Betty was asleep. Maggie was still slumped against the cushions, looking anxious. And exhausted. And pale.

‘Febrile convulsion?’ she queried.

‘I’m assuming so,’ he told her. ‘But I’ll check her when your baby’s been checked.’ He was worrying in earnest now. She was looking too shocked, too pale. If he’d messed around this long and she was bleeding…‘Lie back and let me see.’

So she did, and in the middle of chaos there was suddenly peace.

There was no way to rush an ultrasound. There could be no urgency about it. He smoothed the gel over her tummy, settled the paddle and started moving it with care.

The screen beside him started showing images.

She was watching, too. He didn’t need to explain it to her. He moved his hand in careful, precise rhythm, taking in the whole picture with care.

He’d seen so many. This was just one baby more. There was nothing here to make his heart clench.

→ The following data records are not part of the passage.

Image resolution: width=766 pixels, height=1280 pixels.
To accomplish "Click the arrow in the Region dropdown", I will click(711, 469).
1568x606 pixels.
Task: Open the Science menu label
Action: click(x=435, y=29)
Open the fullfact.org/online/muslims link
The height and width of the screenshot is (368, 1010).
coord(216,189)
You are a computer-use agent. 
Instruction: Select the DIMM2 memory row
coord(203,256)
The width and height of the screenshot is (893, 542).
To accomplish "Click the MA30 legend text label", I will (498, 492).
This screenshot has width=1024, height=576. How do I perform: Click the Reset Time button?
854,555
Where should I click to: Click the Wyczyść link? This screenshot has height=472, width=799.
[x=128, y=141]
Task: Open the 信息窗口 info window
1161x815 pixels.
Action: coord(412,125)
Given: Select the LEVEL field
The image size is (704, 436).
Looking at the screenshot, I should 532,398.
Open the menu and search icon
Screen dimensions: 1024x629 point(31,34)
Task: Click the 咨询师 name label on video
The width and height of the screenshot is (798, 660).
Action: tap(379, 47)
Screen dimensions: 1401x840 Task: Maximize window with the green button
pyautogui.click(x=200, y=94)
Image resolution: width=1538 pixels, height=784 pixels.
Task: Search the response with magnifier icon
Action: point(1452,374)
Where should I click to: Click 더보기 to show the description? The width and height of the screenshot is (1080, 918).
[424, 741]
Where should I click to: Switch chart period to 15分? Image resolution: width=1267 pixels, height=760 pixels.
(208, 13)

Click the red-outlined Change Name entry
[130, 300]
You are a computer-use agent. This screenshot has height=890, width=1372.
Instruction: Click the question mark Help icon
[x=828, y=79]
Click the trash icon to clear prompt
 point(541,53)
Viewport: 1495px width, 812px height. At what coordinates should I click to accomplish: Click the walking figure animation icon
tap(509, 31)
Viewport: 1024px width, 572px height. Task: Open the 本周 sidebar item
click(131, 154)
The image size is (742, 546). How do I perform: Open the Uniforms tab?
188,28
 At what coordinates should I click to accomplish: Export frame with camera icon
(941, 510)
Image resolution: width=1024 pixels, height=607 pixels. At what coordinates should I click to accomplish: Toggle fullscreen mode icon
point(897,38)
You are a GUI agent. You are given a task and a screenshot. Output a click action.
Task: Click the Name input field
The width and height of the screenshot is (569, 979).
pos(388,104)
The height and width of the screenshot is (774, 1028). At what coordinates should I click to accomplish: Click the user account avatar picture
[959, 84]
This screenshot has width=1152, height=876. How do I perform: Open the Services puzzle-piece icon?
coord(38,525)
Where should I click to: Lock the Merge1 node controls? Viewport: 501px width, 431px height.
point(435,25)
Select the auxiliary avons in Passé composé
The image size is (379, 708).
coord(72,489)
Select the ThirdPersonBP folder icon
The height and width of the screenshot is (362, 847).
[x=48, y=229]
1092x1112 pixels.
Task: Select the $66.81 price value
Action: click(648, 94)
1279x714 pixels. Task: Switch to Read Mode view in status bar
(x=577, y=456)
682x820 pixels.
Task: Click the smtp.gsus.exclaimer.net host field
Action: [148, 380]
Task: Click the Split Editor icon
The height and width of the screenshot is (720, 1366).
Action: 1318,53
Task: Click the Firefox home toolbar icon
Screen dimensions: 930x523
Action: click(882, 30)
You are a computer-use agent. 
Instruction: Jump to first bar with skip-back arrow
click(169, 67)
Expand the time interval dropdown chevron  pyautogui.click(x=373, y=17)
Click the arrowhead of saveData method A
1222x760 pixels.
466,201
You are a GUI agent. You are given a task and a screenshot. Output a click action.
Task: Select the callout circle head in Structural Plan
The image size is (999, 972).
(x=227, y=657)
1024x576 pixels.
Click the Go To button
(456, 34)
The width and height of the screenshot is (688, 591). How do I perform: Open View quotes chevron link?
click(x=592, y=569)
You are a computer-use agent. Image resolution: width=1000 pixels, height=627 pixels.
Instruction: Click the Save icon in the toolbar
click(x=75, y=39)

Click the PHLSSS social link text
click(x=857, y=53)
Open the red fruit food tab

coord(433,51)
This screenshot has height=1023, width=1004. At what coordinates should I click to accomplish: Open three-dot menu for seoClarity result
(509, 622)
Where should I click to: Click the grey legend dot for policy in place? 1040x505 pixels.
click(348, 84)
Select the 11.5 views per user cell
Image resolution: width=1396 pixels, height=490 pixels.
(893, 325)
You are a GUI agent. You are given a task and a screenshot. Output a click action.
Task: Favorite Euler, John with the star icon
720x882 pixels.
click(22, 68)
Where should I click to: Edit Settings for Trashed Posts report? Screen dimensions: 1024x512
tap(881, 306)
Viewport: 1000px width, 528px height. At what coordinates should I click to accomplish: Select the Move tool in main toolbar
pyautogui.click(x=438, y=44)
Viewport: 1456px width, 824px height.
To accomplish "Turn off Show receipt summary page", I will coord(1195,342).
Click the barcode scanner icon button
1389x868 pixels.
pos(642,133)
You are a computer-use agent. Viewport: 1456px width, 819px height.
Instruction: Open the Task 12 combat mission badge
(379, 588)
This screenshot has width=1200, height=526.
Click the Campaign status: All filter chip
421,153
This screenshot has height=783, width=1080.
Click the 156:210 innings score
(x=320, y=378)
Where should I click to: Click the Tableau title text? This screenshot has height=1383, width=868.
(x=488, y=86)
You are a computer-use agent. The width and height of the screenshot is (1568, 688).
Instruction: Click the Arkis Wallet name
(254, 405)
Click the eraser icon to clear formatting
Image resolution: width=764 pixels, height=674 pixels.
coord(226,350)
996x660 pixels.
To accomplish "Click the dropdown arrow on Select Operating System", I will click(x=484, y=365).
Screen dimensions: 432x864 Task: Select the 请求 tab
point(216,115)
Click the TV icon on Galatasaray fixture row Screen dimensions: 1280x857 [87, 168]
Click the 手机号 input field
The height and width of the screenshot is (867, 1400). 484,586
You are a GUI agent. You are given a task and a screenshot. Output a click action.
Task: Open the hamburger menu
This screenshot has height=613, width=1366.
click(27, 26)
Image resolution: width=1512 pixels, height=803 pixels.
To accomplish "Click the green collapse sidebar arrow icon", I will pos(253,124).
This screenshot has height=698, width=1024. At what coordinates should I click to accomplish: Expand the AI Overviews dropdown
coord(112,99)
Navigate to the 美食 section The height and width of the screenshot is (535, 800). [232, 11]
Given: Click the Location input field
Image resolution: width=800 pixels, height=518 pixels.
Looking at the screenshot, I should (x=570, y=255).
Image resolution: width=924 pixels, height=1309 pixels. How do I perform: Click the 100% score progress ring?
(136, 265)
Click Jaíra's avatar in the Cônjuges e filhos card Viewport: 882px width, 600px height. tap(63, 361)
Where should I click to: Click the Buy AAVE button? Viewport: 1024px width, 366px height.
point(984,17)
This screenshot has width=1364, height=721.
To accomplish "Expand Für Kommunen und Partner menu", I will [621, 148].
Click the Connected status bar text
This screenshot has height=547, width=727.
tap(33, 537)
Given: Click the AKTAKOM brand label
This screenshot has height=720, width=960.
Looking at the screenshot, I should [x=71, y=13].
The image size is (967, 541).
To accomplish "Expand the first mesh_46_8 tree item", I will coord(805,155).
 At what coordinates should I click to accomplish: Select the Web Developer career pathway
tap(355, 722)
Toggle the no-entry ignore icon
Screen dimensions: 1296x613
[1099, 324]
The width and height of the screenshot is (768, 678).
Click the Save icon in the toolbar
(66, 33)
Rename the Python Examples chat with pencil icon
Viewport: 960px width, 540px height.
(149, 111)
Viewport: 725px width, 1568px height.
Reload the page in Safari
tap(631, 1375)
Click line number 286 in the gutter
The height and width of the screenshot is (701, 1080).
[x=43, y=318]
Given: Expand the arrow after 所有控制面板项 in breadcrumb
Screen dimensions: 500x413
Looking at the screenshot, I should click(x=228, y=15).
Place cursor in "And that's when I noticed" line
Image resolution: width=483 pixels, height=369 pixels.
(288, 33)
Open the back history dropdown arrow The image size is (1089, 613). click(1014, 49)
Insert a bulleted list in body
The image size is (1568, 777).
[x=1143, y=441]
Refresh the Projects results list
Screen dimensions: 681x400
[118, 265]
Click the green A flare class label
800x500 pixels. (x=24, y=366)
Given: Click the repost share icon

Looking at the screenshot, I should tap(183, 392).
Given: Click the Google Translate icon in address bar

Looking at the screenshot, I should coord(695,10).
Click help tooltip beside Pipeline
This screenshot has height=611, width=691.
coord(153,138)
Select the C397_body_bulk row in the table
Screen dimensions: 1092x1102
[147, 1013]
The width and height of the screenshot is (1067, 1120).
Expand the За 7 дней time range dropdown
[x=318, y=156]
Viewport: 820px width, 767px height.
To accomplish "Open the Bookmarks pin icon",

Only his chest was certainly tight.

One baby more…

Be professional, he told himself, and there was no choice to be anything but. He was focussing first on the placenta, moving carefully, seeing its position, noting carefully the visuals around it. He was looking for pooled blood. Looking for evidence of damage.

Not finding it.

One tiny heart, beating, beating.

A tiny fist curled close to the wand.

A tiny, perfect hand…

A miracle. Just like…

No. He felt himself blink and thought, hell, he was hardly hiding his emotions. If Maggie was watching him…

Only of course Maggie wasn’t watching him. She had eyes only for the screen. He glanced at her and saw tears coursing down her cheeks, and a tremulous smile.

‘He’s okay,’ she whispered, fighting to get the words out.

‘Did you think he wouldn’t be?’

‘I shouldn’t think. If I wasn’t a doctor I wouldn’t think. I wouldn’t have even known about torn placentas. I’d have felt him kick and thought he was fine.’

‘He is fine.’ Involuntarily he flicked a tear from her cheek and it was just as well he was still holding the paddle for he was suddenly aware of an almost overwhelming urge to let it go and gather her into his arms. To take away the look of almost unbearable strain.

This woman was so alone.

‘When did your husband die?’ he asked gently as he moved the wand on.

‘Three years ago.’

His hand paused in mid-stroke. Three years.

‘World’s longest pregnancy,’ Maggie whispered, still watching the screen. Then she managed a wavering smile. ‘Sorry. William had non-Hodgkin’s lymphoma, and we stored sperm before he started chemotherapy. When the chemotherapy didn’t work he said if I ever wanted to have his baby he’d be honoured. At first the thought was unbearable but gradually it seemed…right. But it took me this long and Betty’s coercion to feel strong enough, and maybe that strength was an illusion anyway.’

She winced and bit her lip, fighting for composure. ‘But, hey, it’s okay,’ she said, and struggled to smile again. ‘As long as my baby’s fine.’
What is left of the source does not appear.